Anche Adolf Hitler usa il green pass. Per quanto sembri assurdo non si tratta di una bufala, ma di una potenziale, grossa falla nel sistema di generazione dei certificati verdi. Il green pass di Hitler è a apparso online nelle ultime ore a mo’ di beffa da parte di chi, così si pensa, è riuscito ad hackerare le chiavi di generazione dei certificati, prendendo di fatto in mano tutto il meccanismo del certificato vaccinale. Il QR Code del dittatore è perfettamente funzionante: il passaporto falsificato è in grado di superare i controlli dell’app Verifica C19.

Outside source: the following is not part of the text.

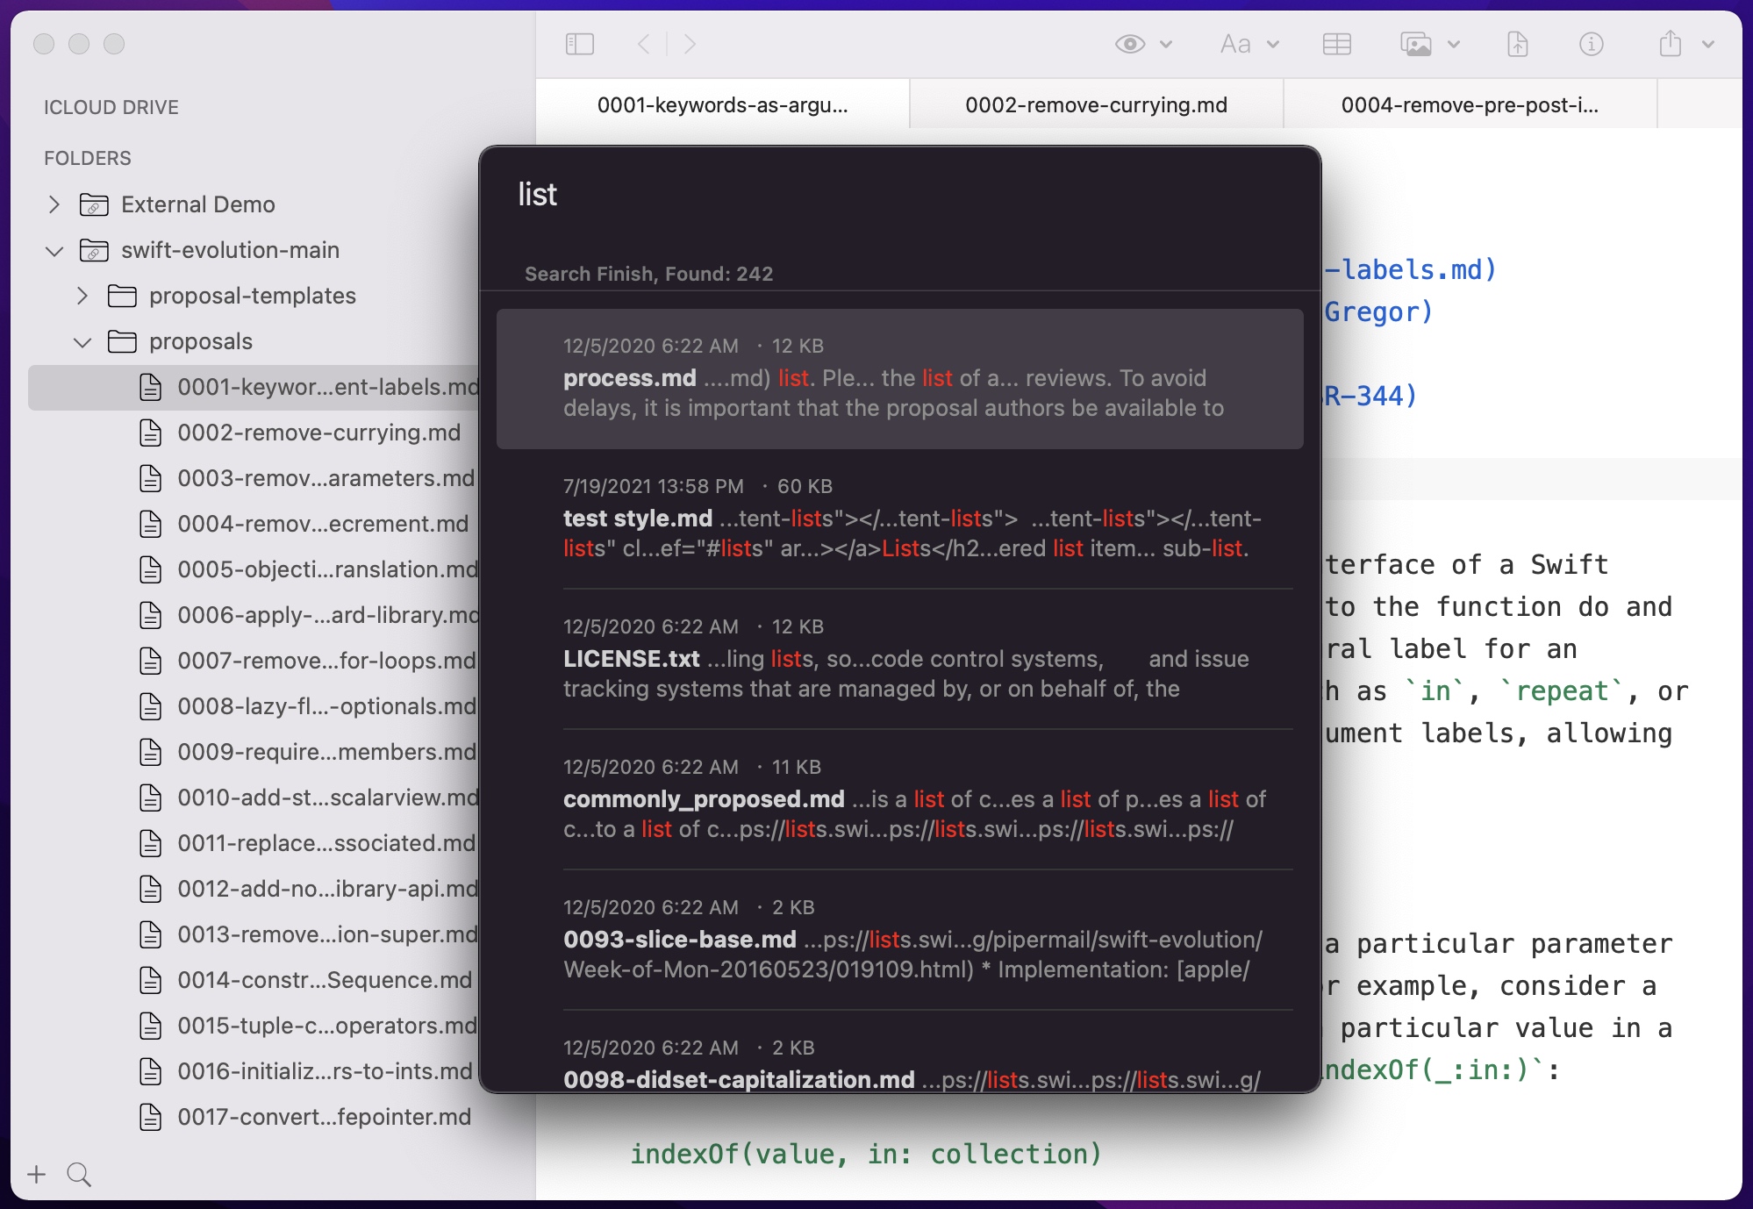
Task: Switch to the 0004-remove-pre-post-i... tab
Action: 1470,105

Tutto è partito da un tweet dell’utente reversebrain, un penetration tester francese, che questa notte ha avanzato l’ipotesi di un leak delle chiavi per il green pass. L’utente ha postato un codice QR e ha mostrato come l’applicazione di verifica lo abbia ritenuto valido, svelando però che il green pass incriminato risultava appartenente ad Adolf Hitler. Un falso bello e buono che però ha superato i controlli del certificato digitale.
A seguire molti altri utenti hanno fatto lo stesso test e ottenuto una certificazione valida per il QR falso. Su Raidforums, uno dei forum più frequentati del dark web, è poi apparso un utente polacco (ironia della sorte?) che sostiene di essere in grado di realizzare certificati falsi in grado di superare i controlli europei. Ma cosa sta succedendo davvero?
Al momento non è chiaro se dietro ci sia un vero e proprio leak di certificati o se sia piuttosto opera di un insider che ha accesso al sistema ed è in grado di generarne di falsi. La Sogei – Società Generale d’Informatica, l’azienda che fornisce i codici per la generazione dei certificati in Italia, ha affermato di non aver registrato alcun attacco. Stefano Zanero, docente di informatica forense al Politecnico di Milano, sostiene che si tratti di un’alterazione delle chiavi private, usate per generare i green pass.
Ad una prima analisi sembra siano state sottratte le chiavi private che servono a firmare i green pass, una specie di timbro che serve a validare i documenti. La soluzione sarebbe una inversione di quelle chiavi che invaliderebbe tutti pass generati, e una loro ritimbrazione (sic)
Stefano Zanero
Poche ore fa una nuova verifica da parte dell’utente ha rivelato che il green pass di Hitler non era più valido. Ciò non toglie che il rischio di furto delle chiavi e la loro diffusione sia un problema da trattare nell’immediato.
Dopo il 6 agosto scorso il green pass è diventato sempre più centrale e indispensabile per i cittadini italiani. Se inizialmente il certificato era necessario per accedere a luoghi di cultura e spazi ricreativi al chiuso, adesso è indispensabile anche per l’intero mondo del lavoro. La misura, scattata il 15 ottobre, durerà fino al 31 dicembre, data prevista di cessazione dell’emergenza sanitaria.
Al contempo il ministro della Pubblica Amministrazione Renato Brunetta ha presentato ai sindacati le nuove linee guida per lo smartworking, per affrontare al meglio il rientro negli uffici pubblici. L’arrivo della pandemia aveva stravolto l’ambiente lavorativo italiano colpendo in particolar modo il settore pubblico. Se la maggior parte dei privati è riuscita a far fronte al cambiamento introducendo il telelavoro, gli uffici istituzionali e degli enti pubblici avevano arrancato fin dall’inizio.
I contratti degli statali vanno rinnovati al più presto, con nuove tutele e nuove discipline. Nelle linee guida condivise finora si parla di una modalità agile con disconnessione di 11 ore consecutive. Dovrà essere inoltre garantita un’adeguata rotazione del personale, privilegiando il lavoro in presenza. Il lavoro agile si alternerà a quello classico, lasciando invariati i diritti a permessi, assenze e formazione.
Riguardo la connessione usata per il telelavoro, il lavoratore dovrà usare esclusivamente quella fornita dalla propria organizzazione. Vietato quindi accedere ad applicazioni e svolgere compiti relativi a un ente pubblico con la propria connessione internet. L’obiettivo del ministro è ridurre fino al 15% la quota di lavoro da casa.